Laboratory Analysis of Stolen Currency
Paper Money, the Journal of the Society of Paper Money Collectors, Inc. (SPMC)
Vol. LV, No. 2 - Whole No. 302, March/April 2016
By James C. Ehrhardt, Ph.D and Craig S. Schwandt, Ph.D
Improvements in scientific technology and technique have greatly expanded our ability to analyze microscopic samples for their composition, source, and/or age. This has led to various applications, such as the study of chemical impurities, historical artifacts, and crime scene evidence. Although the surface and interior composition of coins has been studied to help determine their history and legitimacy, little similar work has been done on currency. We report here on our laboratory analysis of stolen currency to confirm its well-documented history and to demonstrate the potential for future studies on other currency.

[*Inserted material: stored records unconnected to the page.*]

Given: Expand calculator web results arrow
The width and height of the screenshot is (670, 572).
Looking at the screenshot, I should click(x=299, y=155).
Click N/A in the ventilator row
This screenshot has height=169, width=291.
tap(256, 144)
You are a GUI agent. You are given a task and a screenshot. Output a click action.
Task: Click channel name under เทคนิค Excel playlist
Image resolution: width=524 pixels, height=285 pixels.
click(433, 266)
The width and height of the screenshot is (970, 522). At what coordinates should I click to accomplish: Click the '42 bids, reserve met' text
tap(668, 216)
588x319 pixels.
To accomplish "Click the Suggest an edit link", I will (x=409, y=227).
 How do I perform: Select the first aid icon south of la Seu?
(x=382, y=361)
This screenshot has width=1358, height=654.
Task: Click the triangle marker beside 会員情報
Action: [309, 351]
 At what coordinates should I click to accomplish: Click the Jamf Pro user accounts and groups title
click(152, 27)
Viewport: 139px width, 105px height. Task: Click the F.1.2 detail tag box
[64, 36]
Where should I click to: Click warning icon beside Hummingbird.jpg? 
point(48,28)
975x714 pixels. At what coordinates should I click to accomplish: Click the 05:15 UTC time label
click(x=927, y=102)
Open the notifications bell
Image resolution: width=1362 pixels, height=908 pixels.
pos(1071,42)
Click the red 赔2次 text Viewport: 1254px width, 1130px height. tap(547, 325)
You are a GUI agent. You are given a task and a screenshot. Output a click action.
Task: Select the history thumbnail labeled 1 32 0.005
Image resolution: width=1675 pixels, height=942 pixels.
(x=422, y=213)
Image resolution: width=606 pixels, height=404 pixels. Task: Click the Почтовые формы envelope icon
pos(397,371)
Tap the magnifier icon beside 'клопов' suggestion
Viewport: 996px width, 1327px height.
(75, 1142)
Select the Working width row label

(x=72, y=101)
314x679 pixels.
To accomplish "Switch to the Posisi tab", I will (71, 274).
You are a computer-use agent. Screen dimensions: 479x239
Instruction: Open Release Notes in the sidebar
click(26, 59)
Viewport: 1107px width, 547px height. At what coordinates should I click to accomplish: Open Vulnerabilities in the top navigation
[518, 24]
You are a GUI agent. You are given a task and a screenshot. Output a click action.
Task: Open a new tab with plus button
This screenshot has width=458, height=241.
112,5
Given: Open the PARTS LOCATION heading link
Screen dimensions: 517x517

An accompanying article in this issue details the 1866 robbery of the Osage National Bank of Osage, IA, charter #1618. In brief, the door of the bank safe was blown off with gunpowder and among the stolen currency were crisp, unsigned, unissued $5 Original Series notes from the bank with serial numbers 1751 through 2200. The thieves forged the bank officers' signatures and distressed the notes before starting to pass them. Sixteen of the stolen notes have survived, mostly in tattered and torn condition.